Parlemen Lebanon berencana menggelar pemilihan legislatif tepat waktu meskipun ada seruan penundaan. Ketua Parlemen Nabih Berri menegaskan pemilu harus berlangsung sesuai jadwal pada 10 Mei mendatang.

Beri menanggapi kekhawatiran sejumlah politisi terkait masalah keamanan di wilayah selatan Lebanon. Mereka mengangkat isu serangan udara Israel yang menargetkan kelompok Hezbollah.

Posisi Nabih Berri Terhadap Pemilu
Sebagai tokoh Syiah yang memiliki afiliasi dengan Hezbollah, Berri menegaskan komitmennya dalam sebuah pernyataan resmi. Pernyataan itu disebarkan melalui Kantor Berita Nasional Lebanon dan disampaikan kepada Presiden Joseph Aoun serta pemerintah.

Menurut Berri, menunda atau mengganggu pemilu akan merusak fondasi kehidupan politik dan pembentukan pemerintahan yang baru. Ia menegaskan bahwa kewajiban konstitusional ini harus dijalankan demi memulai era baru politik Lebanon.

Persiapan Pemilu Sudah Dimulai
Berri membuka pendaftaran bakal calon legislatif dan menjadi orang pertama yang mendaftar untuk daerah pemilihan Tyre-Zahrani di selatan Lebanon. Langkah ini menunjukkan kesiapan parlemen untuk menyelenggarakan pemilu tanpa penundaan.

Latar Belakang Pemilu Terakhir
Pemilu parlemen terakhir di Lebanon berlangsung pada Mei tahun lalu dengan partisipasi pemilih yang rendah. Pemilu tersebut mencerminkan kekecewaan publik akibat krisis ekonomi yang berkepanjangan.

Dalam pemilu tersebut, sejumlah kandidat reformis yang muncul dari gelombang protes 2019 berhasil memperoleh kursi. Namun, Hezbollah dan sekutunya yang didukung oleh Iran justru kehilangan mayoritas parlemen mereka.

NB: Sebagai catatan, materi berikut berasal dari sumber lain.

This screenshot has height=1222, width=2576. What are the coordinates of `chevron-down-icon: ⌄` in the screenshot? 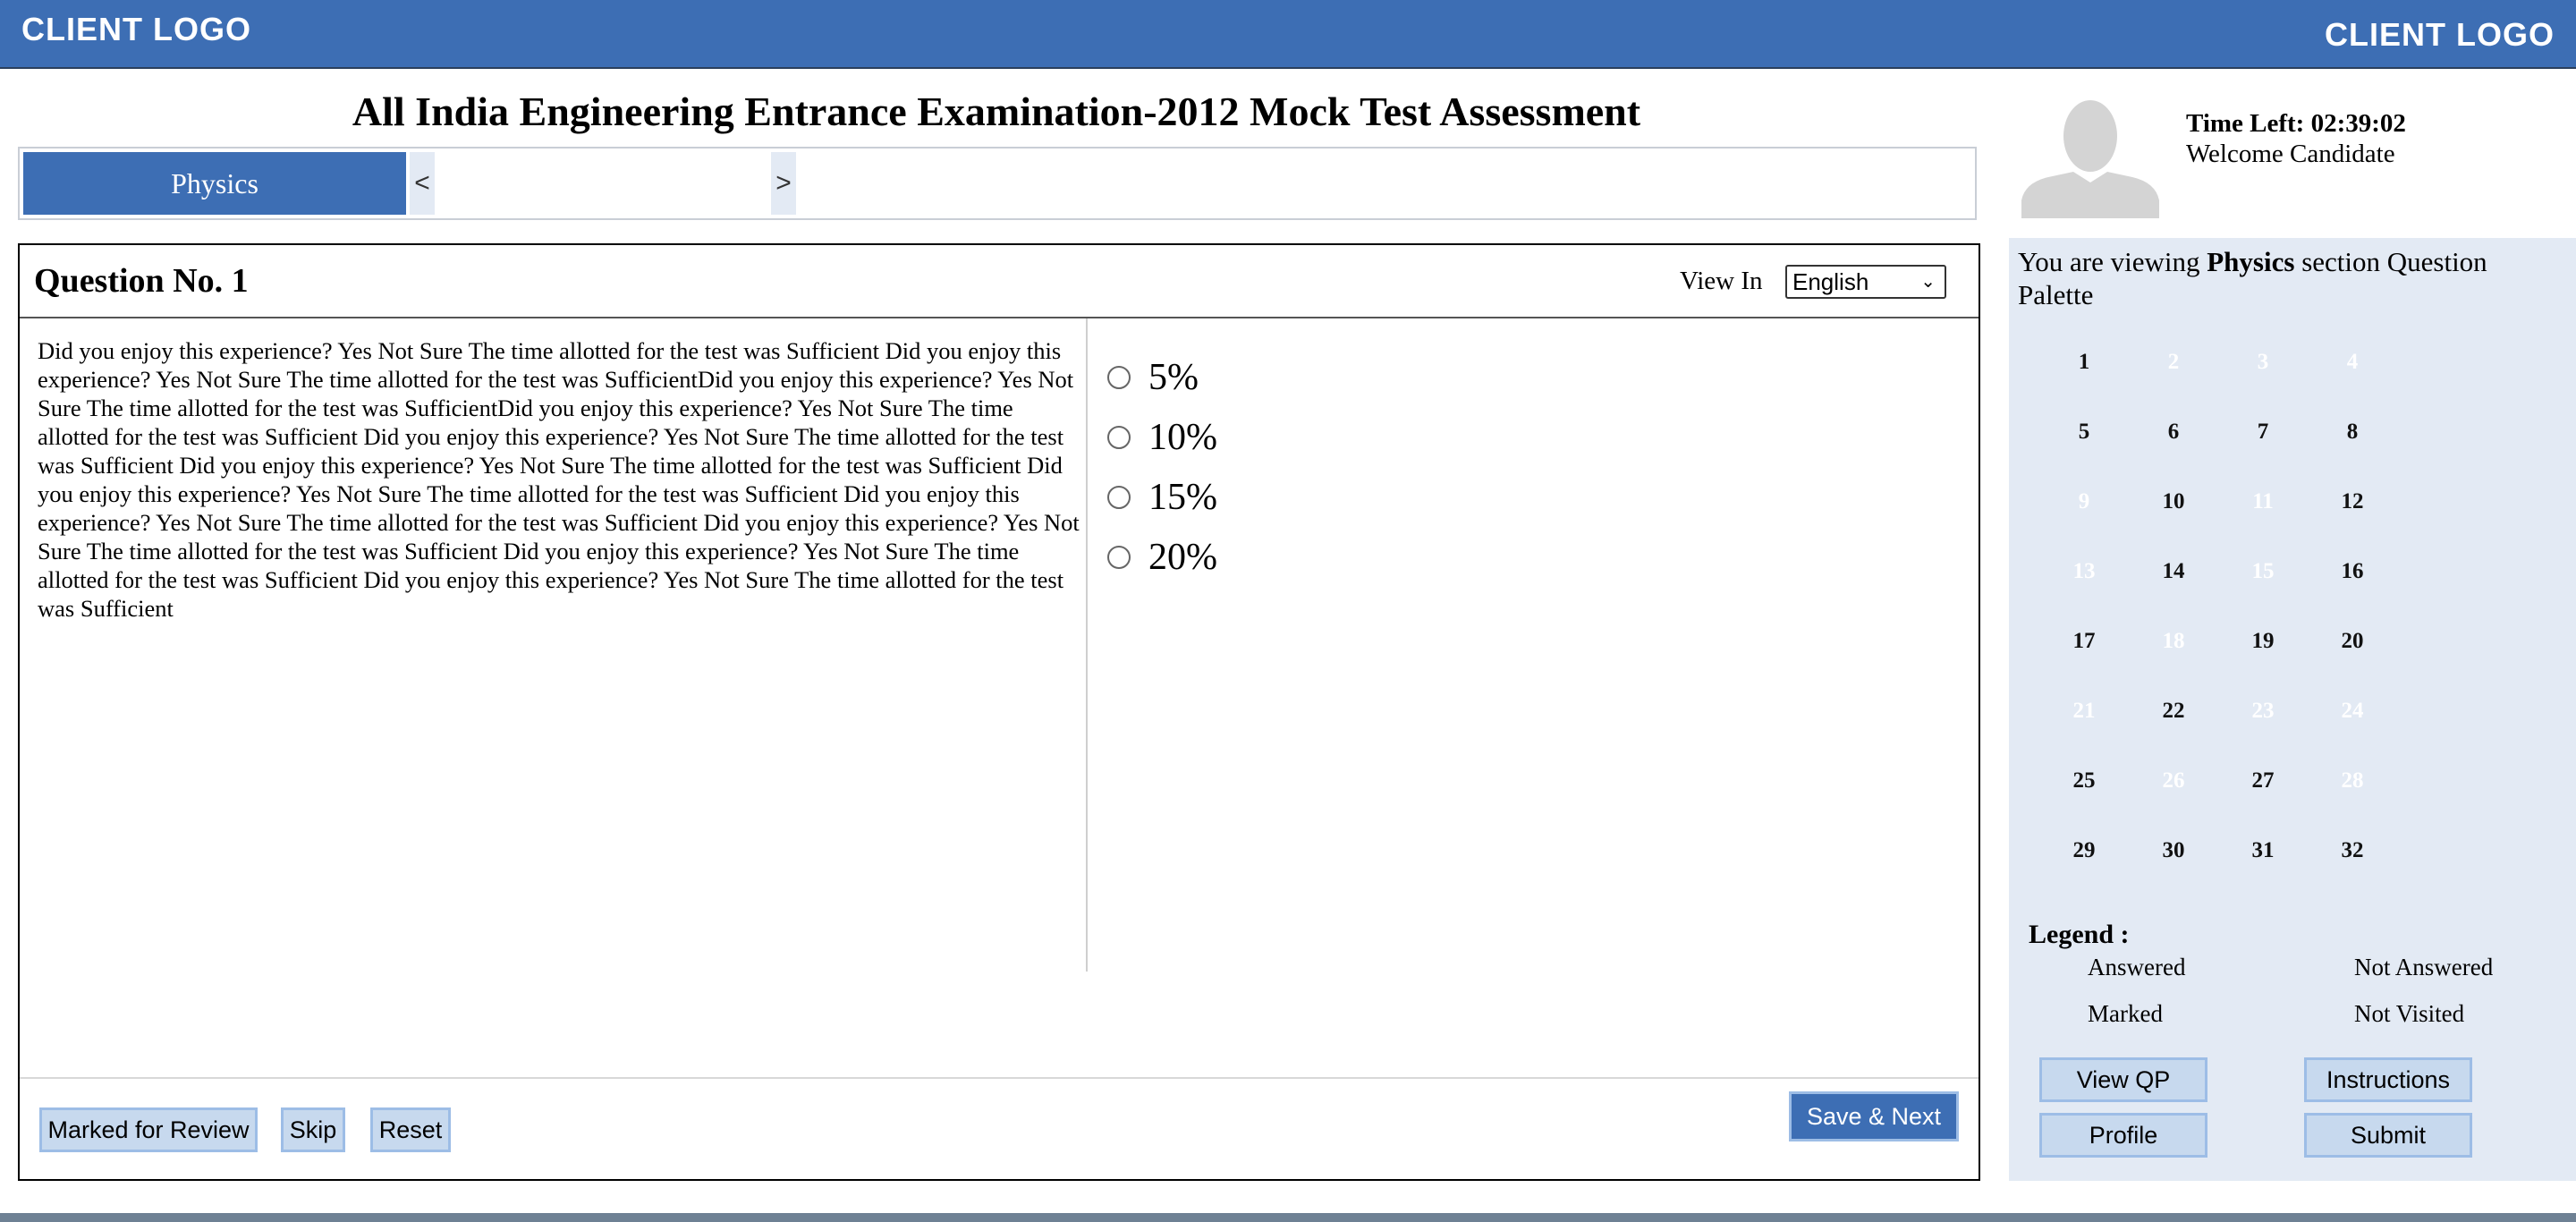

Dinamika Politik dan Keamanan di Selatan Lebanon
Ketegangan di selatan Lebanon semakin meningkat akibat operasi militer Israel yang menargetkan pangkalan-pangkalan Hezbollah. Kondisi ini membuat beberapa pihak meminta penundaan pemilu agar situasi keamanan stabil terlebih dahulu.

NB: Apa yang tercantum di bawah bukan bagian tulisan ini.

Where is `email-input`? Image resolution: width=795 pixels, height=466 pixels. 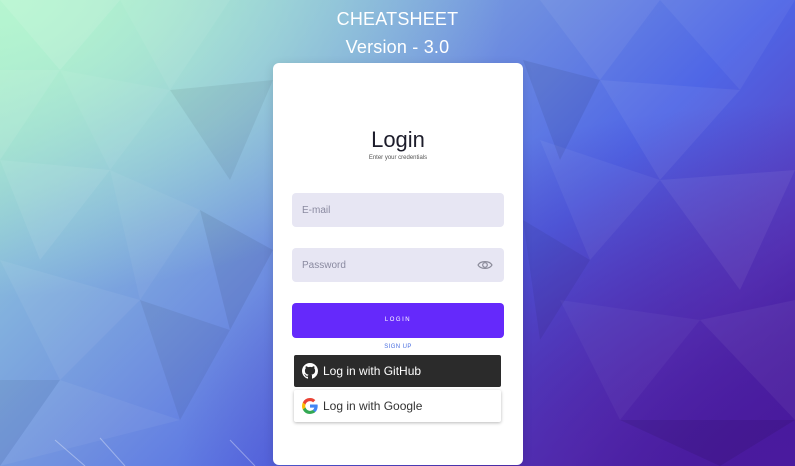
email-input is located at coordinates (387, 210).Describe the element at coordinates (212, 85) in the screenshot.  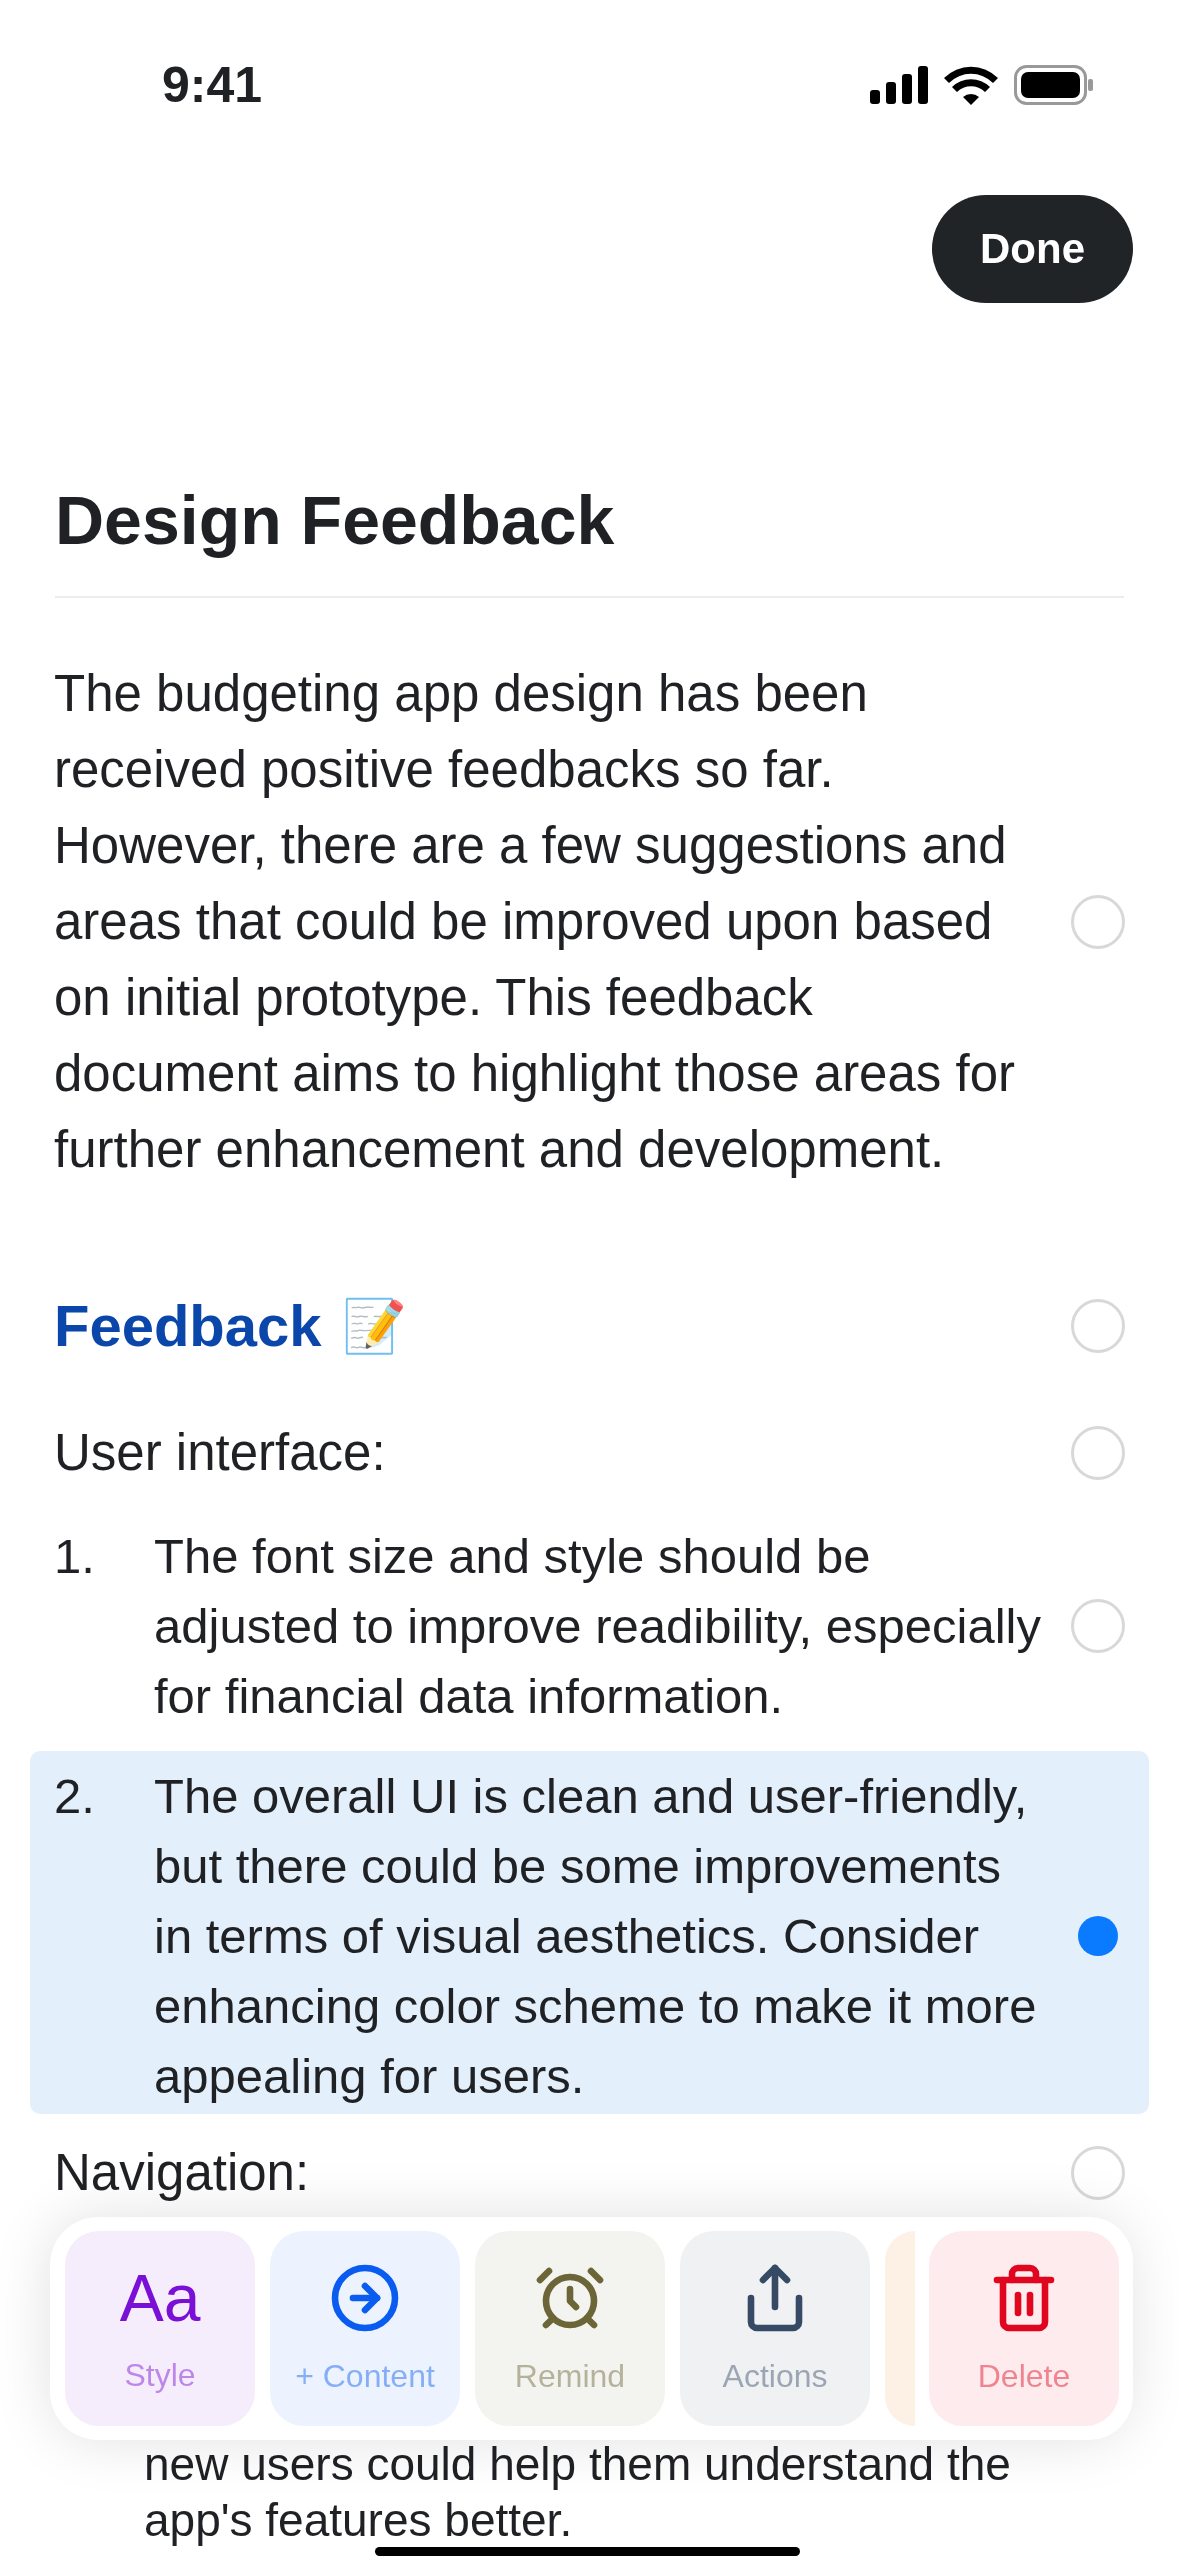
I see `status-time: 9:41` at that location.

Namun, Berri menolak argumentasi tersebut, mengingat agenda pemilu adalah pilar utama bagi stabilitas politik nasional. Ia percaya pemilu tepat waktu akan membantu memperkuat sistem demokrasi dan legitimasi pemerintah.

Pentingnya Pemilu Tepat Waktu untuk Lebanon
Pemilihan legislatif dianggap sebagai momen penting untuk mengatur arah politik dan ekonomi yang lebih baik. Penundaan berpotensi memperpanjang krisis politik dan melemahkan kepercayaan publik terhadap pemerintah.

Menurut pengamat, kejelasan jadwal pemilu juga memberi sinyal positif bagi para aktor politik dan masyarakat sipil. Ini dapat mendorong proses transisi politik yang lebih sehat di tengah tantangan internal dan eksternal.

Langkah-Langkah Menuju Pemilu yang Aman dan Teratur

  1. Pengawasan ketat di daerah rawan konflik seperti selatan Lebanon.
  2. Kerja sama antara lembaga keamanan dan penyelenggara pemilu.
  3. Dialog antar partai politik untuk memastikan pemilu berjalan damai.
  4. Komitmen semua pihak terhadap prinsip konstitusi dan demokrasi.

Nabih Berri tetap fokus pada pelaksanaan pemilu sesuai undang-undang. Meski di tengah tekanan politik dan ancaman keamanan, Lebanon berupaya menjaga legitimasi dan kesinambungan pemerintahan melalui proses demokrasi.